## INFORMATION PROVIDED
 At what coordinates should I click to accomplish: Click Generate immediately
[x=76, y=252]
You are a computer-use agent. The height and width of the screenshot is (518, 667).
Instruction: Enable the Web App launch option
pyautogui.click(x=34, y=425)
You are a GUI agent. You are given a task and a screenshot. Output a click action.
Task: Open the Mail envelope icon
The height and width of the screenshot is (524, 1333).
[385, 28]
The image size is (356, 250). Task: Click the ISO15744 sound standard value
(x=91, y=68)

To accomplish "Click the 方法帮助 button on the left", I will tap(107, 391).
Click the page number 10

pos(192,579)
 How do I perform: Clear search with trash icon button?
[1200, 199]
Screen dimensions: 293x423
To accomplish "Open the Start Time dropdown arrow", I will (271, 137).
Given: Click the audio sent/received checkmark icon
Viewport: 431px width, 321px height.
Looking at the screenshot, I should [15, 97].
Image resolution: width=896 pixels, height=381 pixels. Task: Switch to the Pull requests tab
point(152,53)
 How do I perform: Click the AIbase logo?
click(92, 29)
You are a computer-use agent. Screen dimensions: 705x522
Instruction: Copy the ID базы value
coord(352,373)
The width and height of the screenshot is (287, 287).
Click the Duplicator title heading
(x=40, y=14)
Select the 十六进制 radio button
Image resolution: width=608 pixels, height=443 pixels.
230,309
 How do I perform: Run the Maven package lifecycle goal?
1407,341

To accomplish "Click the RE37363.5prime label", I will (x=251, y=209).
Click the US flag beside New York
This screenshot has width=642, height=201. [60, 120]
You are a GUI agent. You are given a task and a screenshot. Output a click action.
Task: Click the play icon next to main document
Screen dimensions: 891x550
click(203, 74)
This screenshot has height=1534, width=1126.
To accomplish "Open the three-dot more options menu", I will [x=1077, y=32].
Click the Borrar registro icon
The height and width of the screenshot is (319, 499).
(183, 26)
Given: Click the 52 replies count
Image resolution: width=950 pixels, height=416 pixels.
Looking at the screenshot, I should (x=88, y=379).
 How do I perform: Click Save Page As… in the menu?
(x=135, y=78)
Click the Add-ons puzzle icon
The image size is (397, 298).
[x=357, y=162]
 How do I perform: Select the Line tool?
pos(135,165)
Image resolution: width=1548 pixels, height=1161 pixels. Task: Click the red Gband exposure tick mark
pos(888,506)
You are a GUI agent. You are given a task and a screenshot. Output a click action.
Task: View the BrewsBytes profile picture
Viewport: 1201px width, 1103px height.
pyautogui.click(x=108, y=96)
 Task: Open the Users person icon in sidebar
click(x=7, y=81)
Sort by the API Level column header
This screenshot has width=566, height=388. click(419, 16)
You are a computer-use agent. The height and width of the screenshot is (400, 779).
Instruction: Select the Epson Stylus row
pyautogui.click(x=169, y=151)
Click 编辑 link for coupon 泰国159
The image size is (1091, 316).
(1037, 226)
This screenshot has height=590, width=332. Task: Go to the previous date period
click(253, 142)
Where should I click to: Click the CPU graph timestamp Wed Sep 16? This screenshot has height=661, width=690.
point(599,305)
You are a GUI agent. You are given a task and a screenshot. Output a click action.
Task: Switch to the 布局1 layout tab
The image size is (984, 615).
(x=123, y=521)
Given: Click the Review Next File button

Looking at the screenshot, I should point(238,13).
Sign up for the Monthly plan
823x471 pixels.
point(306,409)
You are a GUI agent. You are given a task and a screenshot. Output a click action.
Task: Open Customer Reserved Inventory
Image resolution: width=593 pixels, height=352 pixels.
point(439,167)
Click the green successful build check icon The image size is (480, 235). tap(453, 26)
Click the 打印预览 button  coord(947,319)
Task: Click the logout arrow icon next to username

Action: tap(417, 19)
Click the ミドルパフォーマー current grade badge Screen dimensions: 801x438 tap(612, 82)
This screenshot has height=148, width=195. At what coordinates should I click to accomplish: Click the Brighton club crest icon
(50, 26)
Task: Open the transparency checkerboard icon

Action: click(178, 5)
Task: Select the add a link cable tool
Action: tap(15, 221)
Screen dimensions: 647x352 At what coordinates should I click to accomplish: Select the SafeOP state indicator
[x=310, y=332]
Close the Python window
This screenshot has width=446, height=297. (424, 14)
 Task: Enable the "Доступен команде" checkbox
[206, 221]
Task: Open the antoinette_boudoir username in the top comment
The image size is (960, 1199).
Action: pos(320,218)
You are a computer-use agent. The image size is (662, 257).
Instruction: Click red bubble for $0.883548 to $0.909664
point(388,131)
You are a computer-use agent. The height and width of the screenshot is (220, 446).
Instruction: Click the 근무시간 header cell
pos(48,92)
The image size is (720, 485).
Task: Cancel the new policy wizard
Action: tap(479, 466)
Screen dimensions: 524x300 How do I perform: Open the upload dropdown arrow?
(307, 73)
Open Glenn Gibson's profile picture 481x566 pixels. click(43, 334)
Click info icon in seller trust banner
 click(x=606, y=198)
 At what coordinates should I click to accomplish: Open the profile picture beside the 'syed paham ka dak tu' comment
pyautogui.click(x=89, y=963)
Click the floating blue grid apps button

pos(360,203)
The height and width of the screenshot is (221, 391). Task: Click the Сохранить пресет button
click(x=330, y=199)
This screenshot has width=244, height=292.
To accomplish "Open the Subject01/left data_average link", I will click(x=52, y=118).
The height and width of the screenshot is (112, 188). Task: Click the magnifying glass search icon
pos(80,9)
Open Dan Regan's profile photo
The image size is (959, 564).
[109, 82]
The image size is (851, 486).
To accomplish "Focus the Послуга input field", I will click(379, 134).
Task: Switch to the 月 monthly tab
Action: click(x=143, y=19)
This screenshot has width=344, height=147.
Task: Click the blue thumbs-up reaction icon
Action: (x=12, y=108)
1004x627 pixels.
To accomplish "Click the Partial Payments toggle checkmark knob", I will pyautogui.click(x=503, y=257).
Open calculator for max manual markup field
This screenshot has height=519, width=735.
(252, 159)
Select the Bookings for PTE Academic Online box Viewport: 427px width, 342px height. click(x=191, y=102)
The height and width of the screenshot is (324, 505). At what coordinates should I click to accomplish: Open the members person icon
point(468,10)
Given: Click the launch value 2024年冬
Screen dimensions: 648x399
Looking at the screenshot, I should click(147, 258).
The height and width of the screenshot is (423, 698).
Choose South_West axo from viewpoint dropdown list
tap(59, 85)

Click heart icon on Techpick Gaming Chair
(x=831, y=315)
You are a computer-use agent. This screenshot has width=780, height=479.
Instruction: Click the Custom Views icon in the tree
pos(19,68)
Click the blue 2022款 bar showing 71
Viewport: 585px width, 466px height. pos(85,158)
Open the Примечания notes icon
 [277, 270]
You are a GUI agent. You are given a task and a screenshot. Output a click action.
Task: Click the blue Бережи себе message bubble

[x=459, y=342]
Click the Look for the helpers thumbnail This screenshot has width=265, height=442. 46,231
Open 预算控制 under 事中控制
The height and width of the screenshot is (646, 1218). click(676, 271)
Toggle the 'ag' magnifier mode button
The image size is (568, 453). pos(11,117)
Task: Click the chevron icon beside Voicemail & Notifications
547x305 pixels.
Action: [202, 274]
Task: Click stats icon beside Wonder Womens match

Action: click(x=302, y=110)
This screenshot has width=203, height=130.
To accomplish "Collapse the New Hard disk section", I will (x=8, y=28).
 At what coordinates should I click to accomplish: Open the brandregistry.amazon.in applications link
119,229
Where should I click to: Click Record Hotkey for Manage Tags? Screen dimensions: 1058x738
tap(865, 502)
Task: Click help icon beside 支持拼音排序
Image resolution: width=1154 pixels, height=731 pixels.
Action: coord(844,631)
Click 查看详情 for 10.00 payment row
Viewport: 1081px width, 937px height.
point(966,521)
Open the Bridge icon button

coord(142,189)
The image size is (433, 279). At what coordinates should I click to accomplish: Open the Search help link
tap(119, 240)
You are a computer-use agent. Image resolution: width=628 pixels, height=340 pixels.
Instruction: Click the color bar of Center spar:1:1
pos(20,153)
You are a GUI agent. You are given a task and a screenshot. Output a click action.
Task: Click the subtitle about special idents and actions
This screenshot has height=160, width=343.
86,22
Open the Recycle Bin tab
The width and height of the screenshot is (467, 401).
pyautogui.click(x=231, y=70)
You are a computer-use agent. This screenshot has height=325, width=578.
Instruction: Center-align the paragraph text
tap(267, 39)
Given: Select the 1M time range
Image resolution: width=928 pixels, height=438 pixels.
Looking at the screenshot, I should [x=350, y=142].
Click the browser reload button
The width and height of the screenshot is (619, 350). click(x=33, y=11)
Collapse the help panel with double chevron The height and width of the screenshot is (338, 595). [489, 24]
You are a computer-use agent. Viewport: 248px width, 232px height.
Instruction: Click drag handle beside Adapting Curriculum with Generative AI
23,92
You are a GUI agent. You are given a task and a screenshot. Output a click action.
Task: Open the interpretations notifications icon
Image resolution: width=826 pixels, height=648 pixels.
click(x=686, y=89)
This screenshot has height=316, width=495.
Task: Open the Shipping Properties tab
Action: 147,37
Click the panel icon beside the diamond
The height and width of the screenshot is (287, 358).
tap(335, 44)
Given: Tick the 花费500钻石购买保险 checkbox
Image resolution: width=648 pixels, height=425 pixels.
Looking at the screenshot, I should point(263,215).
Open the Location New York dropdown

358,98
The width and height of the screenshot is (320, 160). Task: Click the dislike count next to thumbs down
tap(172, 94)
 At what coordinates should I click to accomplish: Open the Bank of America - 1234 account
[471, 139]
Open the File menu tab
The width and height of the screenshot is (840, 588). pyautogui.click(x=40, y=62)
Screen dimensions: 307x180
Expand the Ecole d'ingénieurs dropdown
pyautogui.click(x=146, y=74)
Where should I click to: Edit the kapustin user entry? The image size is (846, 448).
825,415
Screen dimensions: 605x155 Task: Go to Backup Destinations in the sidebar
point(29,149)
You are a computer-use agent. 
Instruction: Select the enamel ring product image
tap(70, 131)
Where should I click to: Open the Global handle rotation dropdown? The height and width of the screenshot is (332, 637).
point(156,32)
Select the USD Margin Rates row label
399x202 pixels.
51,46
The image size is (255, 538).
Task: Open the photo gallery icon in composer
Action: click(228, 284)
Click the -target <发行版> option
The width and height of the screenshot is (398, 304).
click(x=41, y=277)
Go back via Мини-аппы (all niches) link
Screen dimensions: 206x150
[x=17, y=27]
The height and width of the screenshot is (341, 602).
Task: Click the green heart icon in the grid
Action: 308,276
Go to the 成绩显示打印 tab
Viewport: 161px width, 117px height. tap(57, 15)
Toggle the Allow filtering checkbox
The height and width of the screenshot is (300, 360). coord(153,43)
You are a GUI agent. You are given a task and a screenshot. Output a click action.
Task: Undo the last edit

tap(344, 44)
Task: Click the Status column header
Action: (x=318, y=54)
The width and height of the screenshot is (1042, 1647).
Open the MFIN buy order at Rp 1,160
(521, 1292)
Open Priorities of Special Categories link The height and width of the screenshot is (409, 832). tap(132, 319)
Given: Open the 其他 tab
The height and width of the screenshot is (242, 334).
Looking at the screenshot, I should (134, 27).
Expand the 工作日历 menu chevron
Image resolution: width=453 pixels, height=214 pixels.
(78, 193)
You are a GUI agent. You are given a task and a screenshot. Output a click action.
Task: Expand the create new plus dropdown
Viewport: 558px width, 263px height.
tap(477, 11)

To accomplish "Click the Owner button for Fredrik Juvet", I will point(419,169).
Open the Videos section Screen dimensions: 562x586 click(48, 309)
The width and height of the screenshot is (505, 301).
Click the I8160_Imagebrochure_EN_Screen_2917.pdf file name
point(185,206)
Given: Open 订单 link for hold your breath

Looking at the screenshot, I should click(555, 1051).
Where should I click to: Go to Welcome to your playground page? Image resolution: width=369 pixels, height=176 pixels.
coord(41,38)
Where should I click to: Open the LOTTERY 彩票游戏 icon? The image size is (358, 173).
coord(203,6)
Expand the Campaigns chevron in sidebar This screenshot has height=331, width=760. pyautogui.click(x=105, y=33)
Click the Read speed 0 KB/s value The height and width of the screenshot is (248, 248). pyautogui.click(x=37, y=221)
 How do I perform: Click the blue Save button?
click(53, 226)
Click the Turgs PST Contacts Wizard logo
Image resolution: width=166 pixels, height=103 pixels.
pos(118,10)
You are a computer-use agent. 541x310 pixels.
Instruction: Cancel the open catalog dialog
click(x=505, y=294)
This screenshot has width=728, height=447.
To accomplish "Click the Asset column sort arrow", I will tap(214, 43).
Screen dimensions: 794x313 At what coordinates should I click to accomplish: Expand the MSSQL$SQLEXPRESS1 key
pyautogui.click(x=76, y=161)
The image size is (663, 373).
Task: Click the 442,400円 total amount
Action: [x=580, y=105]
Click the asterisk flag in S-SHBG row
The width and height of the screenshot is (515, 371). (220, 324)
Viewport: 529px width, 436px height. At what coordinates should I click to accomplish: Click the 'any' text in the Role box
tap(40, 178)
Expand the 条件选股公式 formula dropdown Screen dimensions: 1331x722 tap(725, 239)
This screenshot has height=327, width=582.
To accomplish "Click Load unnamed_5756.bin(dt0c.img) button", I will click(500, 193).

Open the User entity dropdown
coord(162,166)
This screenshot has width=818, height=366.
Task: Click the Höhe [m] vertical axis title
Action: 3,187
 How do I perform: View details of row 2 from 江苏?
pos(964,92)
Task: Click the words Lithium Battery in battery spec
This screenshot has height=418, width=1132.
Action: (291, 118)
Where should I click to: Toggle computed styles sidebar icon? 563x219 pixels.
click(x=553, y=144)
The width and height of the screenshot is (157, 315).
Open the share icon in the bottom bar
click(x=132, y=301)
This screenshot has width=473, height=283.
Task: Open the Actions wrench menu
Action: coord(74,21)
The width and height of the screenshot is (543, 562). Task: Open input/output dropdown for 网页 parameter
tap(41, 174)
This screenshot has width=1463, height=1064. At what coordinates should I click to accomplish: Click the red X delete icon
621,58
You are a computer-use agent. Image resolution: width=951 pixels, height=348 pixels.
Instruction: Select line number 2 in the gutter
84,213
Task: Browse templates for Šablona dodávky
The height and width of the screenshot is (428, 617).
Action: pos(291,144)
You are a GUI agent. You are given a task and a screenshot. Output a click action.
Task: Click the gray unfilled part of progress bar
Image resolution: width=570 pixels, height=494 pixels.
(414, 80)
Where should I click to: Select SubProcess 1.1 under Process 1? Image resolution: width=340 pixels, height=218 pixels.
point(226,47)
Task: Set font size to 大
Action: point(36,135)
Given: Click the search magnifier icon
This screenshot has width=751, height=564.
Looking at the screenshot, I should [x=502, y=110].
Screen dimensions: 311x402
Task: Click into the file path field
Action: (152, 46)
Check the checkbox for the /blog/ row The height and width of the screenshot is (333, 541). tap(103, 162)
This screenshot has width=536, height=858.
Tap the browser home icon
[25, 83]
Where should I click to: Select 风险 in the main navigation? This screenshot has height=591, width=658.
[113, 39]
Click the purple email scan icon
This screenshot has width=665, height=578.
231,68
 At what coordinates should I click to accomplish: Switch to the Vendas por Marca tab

## EXERCISE DIRECTIONS
Could you repeat exactly the lines in the listing above from the one with "dak tu' comment" down to the one with "1004x627 pixels."? Include both of those lines.

## THE ANSWER
 At what coordinates should I click to accomplish: Open the profile picture beside the 'syed paham ka dak tu' comment
pyautogui.click(x=89, y=963)
Click the floating blue grid apps button

pos(360,203)
The height and width of the screenshot is (221, 391). Task: Click the Сохранить пресет button
click(x=330, y=199)
This screenshot has width=244, height=292.
To accomplish "Open the Subject01/left data_average link", I will click(x=52, y=118).
The height and width of the screenshot is (112, 188). Task: Click the magnifying glass search icon
pos(80,9)
Open Dan Regan's profile photo
The image size is (959, 564).
[109, 82]
The image size is (851, 486).
To accomplish "Focus the Послуга input field", I will click(379, 134).
Task: Switch to the 月 monthly tab
Action: click(x=143, y=19)
This screenshot has width=344, height=147.
Task: Click the blue thumbs-up reaction icon
Action: (x=12, y=108)
1004x627 pixels.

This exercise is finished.